In this post we explore data warehouse performance, taking into account the new Gen2 tier.
A key goal when optimising request (data warehouse speak for query) performance is to reduce any costly DMS operation, specifically shufflemove and broadcastmove. Performing the basic steps outlined in part 1, will in most cases reduce the impact of the costly operations. However to completely eliminate these costly operations we can start by choosing:
- An optimal distribution type
- The appropriate distribution key
The Azure Data warehouse supports 3 types of distributions:
- Round robin
With replicate distribution, a copy of the entire table is copied to each data distribution (60 in total). This distribution type is suited to small tables or tables that contain only static dataset, i.e. does not change frequently.

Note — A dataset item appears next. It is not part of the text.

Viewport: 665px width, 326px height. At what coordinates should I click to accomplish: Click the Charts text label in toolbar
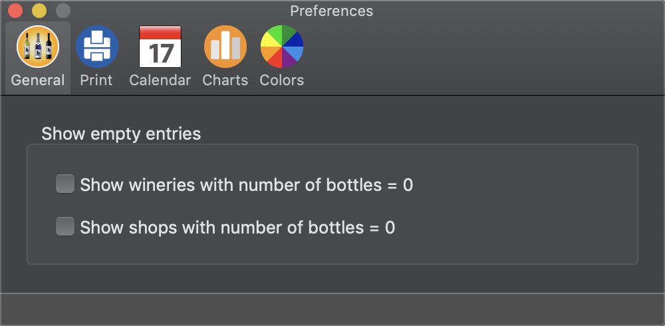coord(225,81)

With the other two distribution types, data is distributed across the distributions. In a round robin distribution, the rows in the table are spread evenly across the distributions. The hash distribution on the other hand, is slightly different where we have more control on how the data is distributed using a distribution key.
I’ll focus on the other two distribution types from here on since in most cases we would be dealing with large changing data sets (> 60 Million rows).
Follow the robin
When a suitable distribution key cannot be easily found one can use round robin. In fact when we don’t care about request performance such as during the ETL phase of our process pipeline the round robin distribution is a great candidate to stage data for quick loads. Alas we are here to optimise queries so I would not follow the robin any further.

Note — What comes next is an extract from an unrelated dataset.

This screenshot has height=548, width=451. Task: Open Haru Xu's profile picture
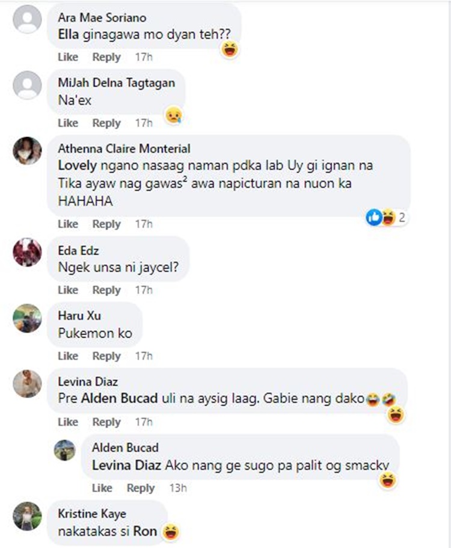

So that leaves us with our good mate, the hash.
Before we talk about hash distribution, we have to look ahead and envision the type of request patterns which would be executed in the data warehouse. In most cases this is an easy process because most cases the fact table will have a primary key which all the dimension tables will depend on, if this is the case then this is a good place to start.

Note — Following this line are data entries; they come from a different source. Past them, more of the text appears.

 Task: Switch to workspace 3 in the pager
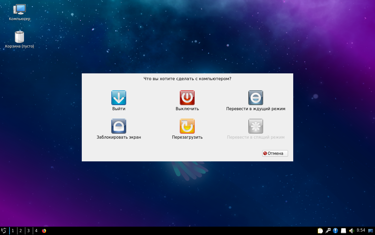click(x=28, y=231)
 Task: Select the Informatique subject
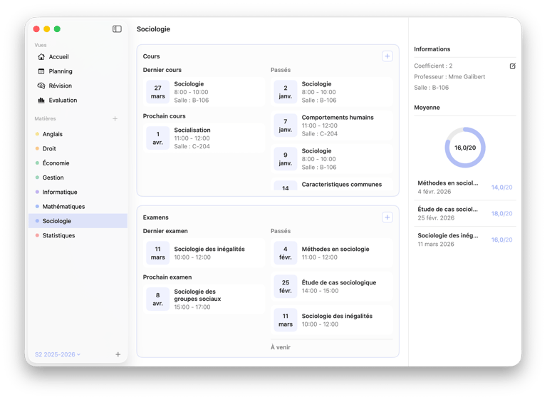60,193
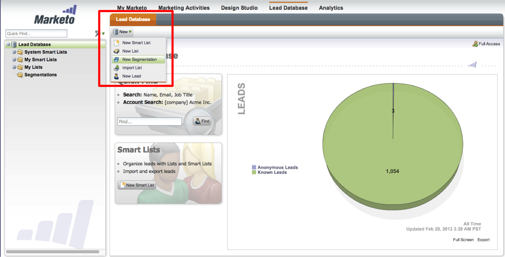The width and height of the screenshot is (505, 257).
Task: Open the Analytics tab
Action: [331, 8]
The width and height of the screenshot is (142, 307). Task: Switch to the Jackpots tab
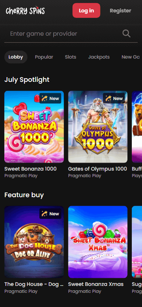tap(99, 57)
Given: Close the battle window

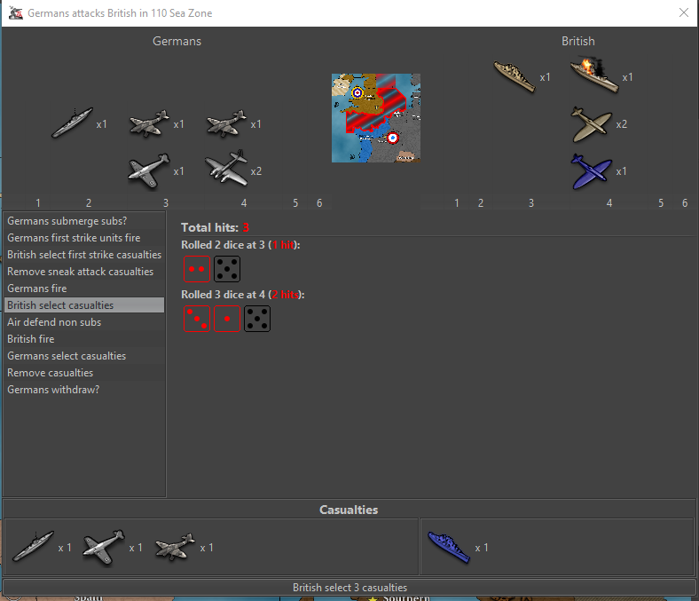Looking at the screenshot, I should [683, 13].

If you are unfortunate and don’t have a fact table in the mart then we have to review all the queries especially those with joins and identify the commonly used predicates. Once the predicates have been identified we select a key based on the the following criteria:
- Predicate frequency: Commonly used predicate – dominant predicate
- Distribution skew: Key with the lowest distribution skew
Identify distribution skew
- To identify distribution skew, create multiple copies of the table with the different distribution keys using CTAS
- Execute DBCC PDW_SHOWSPACEUSED which will provide the distribution skew.
Living with distribution Skew
In some cases if you cannot avoid distribution skew or find it difficult choosing a key with the least distribution skew, then I would suggest using temporary tables. I have previously written about my love for temporary tables – breaking down complex queries in the data warehouse.
Assuming I have 2 tables, FactTable1 and DimentionTable1, which are distributed on column A and column B respectively. If the predicate is on column B, then a temporary table can be of great help to transform FactTable1 into a new temporary table (FactTable2) distributed on column B which can then be joined to DimentionTable1. Now all tables have the same distribution keys and the predicate is the same.
It is worth nothing that the new Gen2 data warehouse performance tier uses NvMe SSD for tempdb. Further performance results to be explored in future posts.